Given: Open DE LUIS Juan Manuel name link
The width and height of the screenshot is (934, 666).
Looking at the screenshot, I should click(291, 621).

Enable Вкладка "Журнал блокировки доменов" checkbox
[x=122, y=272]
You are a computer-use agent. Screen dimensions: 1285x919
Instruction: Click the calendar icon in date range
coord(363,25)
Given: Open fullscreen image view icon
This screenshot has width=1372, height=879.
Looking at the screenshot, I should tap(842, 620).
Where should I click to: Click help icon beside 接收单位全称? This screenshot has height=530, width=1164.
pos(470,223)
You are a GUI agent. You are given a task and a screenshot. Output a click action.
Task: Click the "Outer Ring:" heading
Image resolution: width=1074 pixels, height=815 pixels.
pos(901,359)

# EXERCISE DIRECTIONS:
Rewrite the listing above with every "icon" switched to "button", and leave everything else as it is.

# TASK RESPONSE:
Given: Open DE LUIS Juan Manuel name link
The width and height of the screenshot is (934, 666).
Looking at the screenshot, I should click(291, 621).

Enable Вкладка "Журнал блокировки доменов" checkbox
[x=122, y=272]
You are a computer-use agent. Screen dimensions: 1285x919
Instruction: Click the calendar button in date range
coord(363,25)
Given: Open fullscreen image view button
This screenshot has width=1372, height=879.
Looking at the screenshot, I should tap(842, 620).
Where should I click to: Click help button beside 接收单位全称? This screenshot has height=530, width=1164.
pos(470,223)
You are a GUI agent. You are given a task and a screenshot. Output a click action.
Task: Click the "Outer Ring:" heading
Image resolution: width=1074 pixels, height=815 pixels.
pos(901,359)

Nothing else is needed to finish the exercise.